▸ WORK TO DO
Locate every line in the material that contains the string "Viewport" and copy each of those lines. Case counts.

▸ RECORDS SHOWN
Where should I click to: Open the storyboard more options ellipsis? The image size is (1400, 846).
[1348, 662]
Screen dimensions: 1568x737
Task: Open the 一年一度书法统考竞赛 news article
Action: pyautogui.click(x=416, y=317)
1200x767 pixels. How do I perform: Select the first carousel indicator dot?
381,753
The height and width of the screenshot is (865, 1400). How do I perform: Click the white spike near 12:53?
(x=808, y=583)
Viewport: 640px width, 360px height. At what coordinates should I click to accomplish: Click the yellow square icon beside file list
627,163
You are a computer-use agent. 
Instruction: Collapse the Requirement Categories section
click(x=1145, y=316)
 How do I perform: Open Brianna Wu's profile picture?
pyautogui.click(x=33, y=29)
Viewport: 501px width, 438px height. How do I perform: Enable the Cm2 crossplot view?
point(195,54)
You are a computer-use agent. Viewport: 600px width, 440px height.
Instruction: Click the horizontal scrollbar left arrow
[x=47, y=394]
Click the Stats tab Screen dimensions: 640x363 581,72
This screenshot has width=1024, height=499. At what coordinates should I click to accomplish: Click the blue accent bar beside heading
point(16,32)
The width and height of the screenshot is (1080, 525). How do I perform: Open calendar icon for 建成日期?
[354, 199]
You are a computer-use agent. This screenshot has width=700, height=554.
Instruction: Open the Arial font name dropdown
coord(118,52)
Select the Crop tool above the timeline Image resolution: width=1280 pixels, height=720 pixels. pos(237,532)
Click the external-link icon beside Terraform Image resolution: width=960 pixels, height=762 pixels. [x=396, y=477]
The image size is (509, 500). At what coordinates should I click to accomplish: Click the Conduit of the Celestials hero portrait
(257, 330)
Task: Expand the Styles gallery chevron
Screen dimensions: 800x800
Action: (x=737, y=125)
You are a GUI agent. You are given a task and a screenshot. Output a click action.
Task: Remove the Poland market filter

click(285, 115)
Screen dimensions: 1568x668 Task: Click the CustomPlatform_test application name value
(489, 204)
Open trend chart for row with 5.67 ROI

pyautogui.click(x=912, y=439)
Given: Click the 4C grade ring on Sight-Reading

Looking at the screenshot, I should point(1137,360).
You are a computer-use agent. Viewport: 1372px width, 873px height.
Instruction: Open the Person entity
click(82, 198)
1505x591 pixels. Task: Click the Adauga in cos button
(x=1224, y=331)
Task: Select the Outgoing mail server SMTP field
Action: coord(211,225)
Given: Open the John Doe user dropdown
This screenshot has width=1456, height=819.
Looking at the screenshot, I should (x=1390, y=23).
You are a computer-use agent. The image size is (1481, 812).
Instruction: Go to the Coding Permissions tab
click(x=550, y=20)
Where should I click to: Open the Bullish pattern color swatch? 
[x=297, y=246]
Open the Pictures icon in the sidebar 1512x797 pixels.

▸ THE SOLUTION
Viewport: 640px width, 360px height. At what coordinates should I click to accomplish: Click the yellow square icon beside file list
Viewport: 501px width, 438px height. How do I perform: Enable the Cm2 crossplot view?
You are a computer-use agent. Viewport: 600px width, 440px height.
You are a computer-use agent. Viewport: 1372px width, 873px height.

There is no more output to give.